◆ **ACTION ITEM**
From the listing below, copy each line where "agent" occurs.

◆ **DATASET**
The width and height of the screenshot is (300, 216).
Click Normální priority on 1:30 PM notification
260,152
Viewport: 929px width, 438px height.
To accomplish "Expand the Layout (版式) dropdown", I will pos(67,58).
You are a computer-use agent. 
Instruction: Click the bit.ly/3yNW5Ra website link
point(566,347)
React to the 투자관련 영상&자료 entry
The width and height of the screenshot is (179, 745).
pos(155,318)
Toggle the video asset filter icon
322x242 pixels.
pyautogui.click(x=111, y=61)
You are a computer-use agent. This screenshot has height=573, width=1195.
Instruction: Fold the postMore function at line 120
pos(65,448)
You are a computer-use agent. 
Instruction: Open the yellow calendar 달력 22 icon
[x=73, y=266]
==
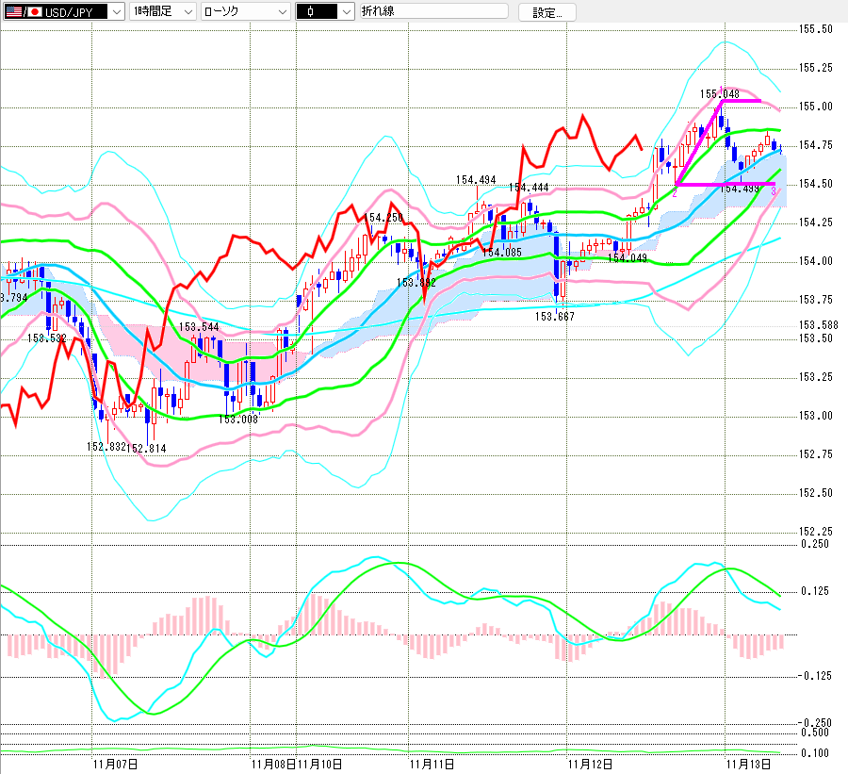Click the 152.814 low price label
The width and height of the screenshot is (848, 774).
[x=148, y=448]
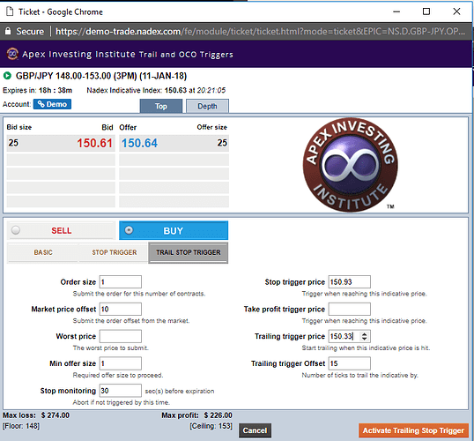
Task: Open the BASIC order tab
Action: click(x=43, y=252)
* * *
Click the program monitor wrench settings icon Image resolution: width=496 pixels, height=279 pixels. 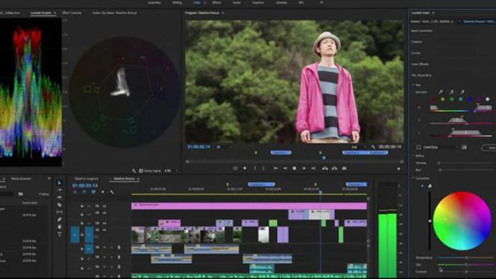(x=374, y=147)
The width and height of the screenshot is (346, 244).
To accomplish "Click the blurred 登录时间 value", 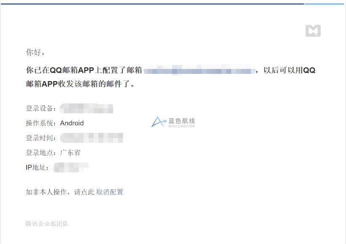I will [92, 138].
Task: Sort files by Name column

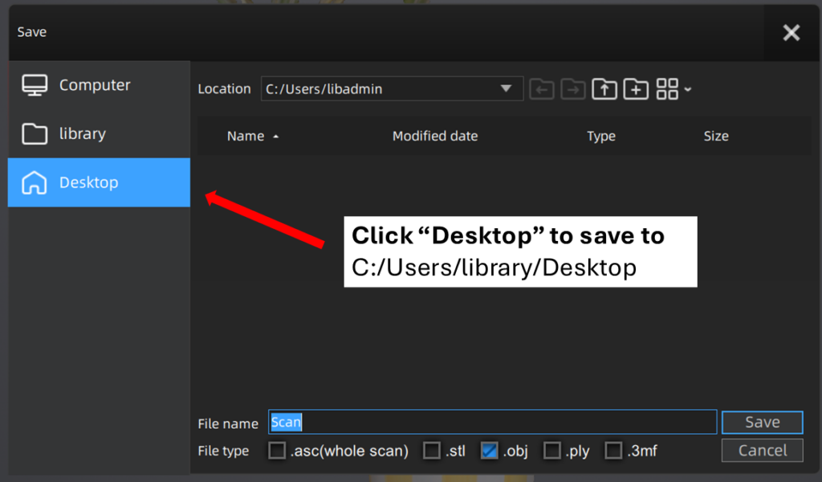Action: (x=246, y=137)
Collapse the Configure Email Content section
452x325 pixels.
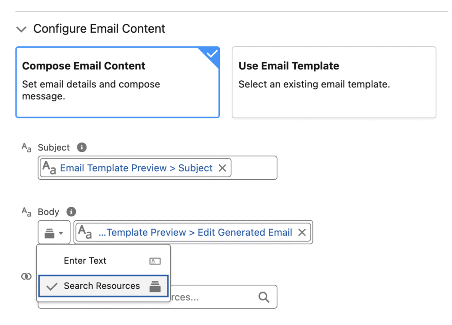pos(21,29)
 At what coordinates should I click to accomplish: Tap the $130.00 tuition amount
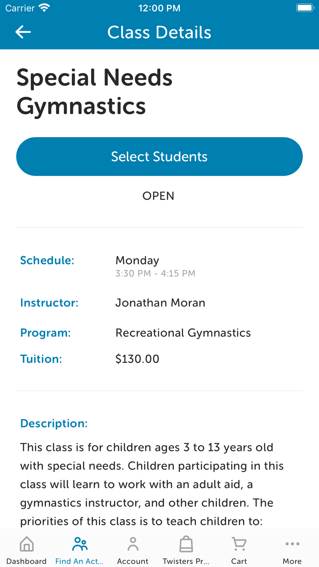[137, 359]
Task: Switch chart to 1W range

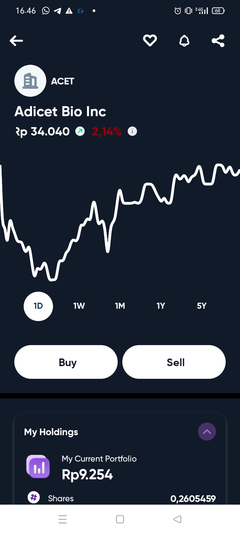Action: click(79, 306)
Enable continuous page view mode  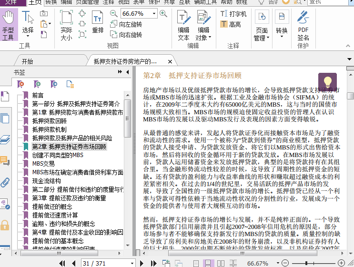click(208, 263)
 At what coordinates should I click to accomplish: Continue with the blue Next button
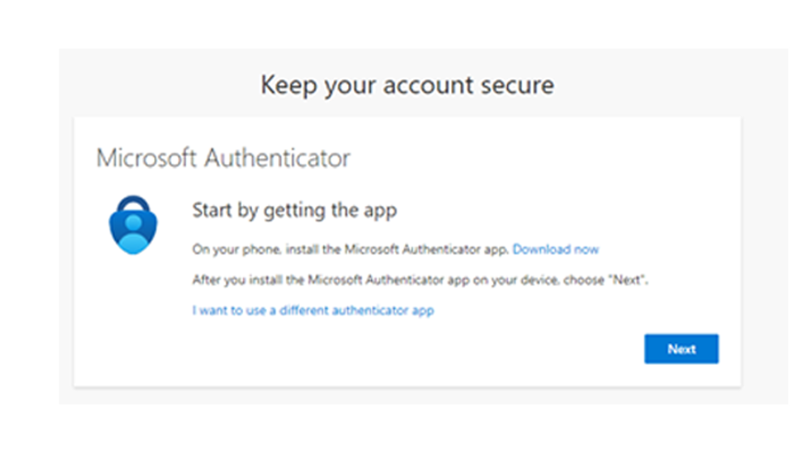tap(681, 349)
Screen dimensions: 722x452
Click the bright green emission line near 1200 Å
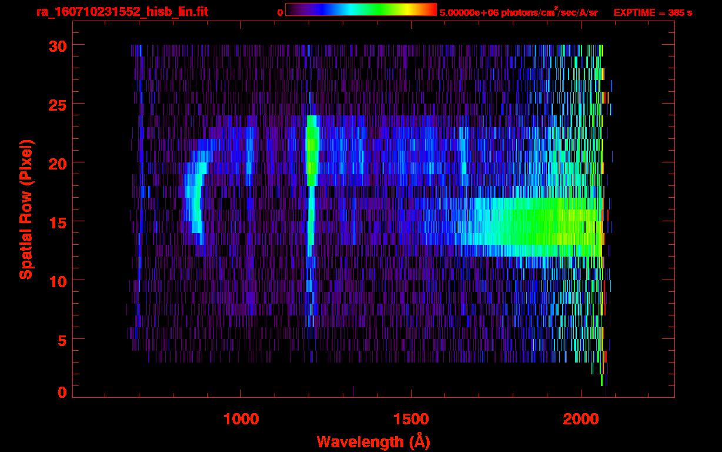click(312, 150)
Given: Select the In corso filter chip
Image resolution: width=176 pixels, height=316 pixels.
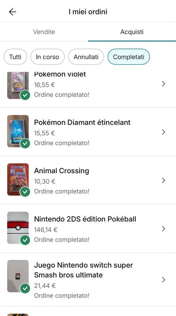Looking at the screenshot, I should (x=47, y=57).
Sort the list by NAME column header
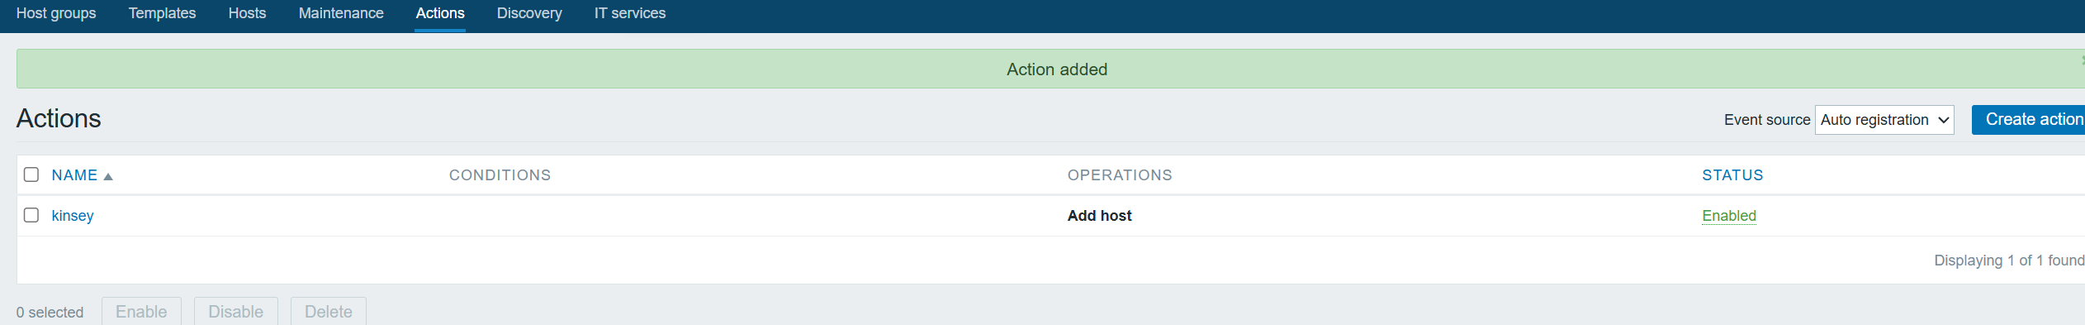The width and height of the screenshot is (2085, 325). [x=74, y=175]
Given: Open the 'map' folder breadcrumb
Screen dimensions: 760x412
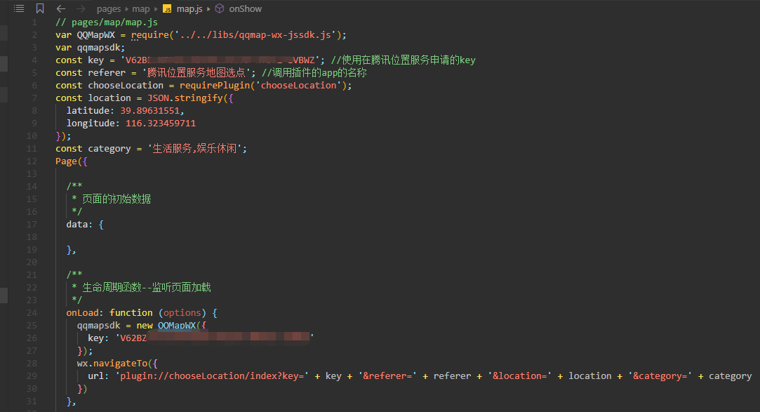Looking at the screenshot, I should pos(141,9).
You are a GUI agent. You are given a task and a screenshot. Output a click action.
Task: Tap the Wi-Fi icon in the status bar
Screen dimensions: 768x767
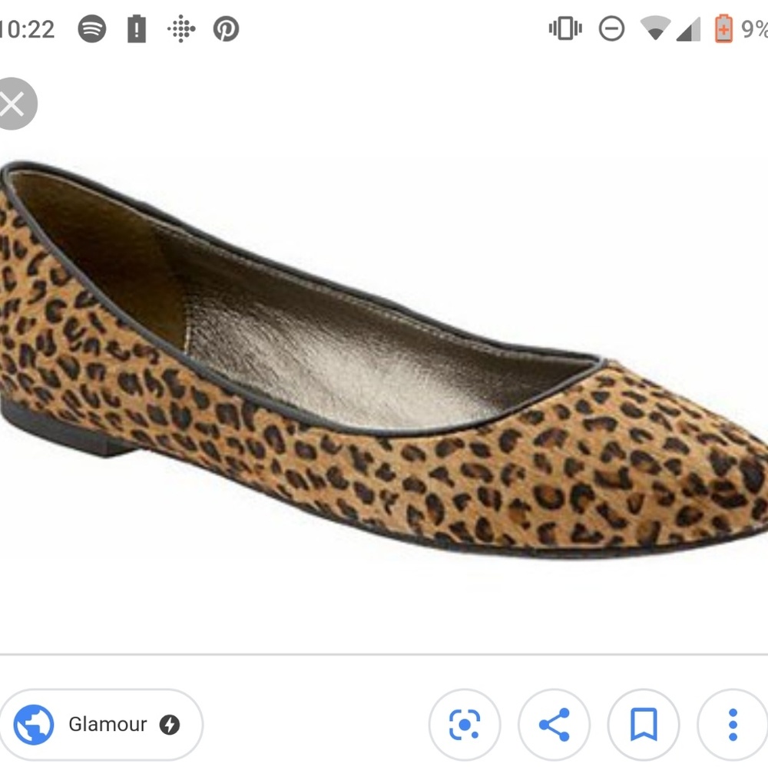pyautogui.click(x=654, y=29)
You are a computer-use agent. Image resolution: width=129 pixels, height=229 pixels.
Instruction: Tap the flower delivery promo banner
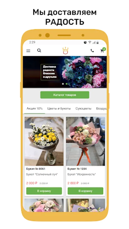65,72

◆ **OUTPUT BELOW**
You are a computer-use agent. 
You are a computer-use agent. This screenshot has height=573, width=1195.
You are a computer-use agent. 
You are a GUI agent. You are given a task and a screenshot. Output a click action.
You are a computer-use agent. Image resolution: width=129 pixels, height=229 pixels.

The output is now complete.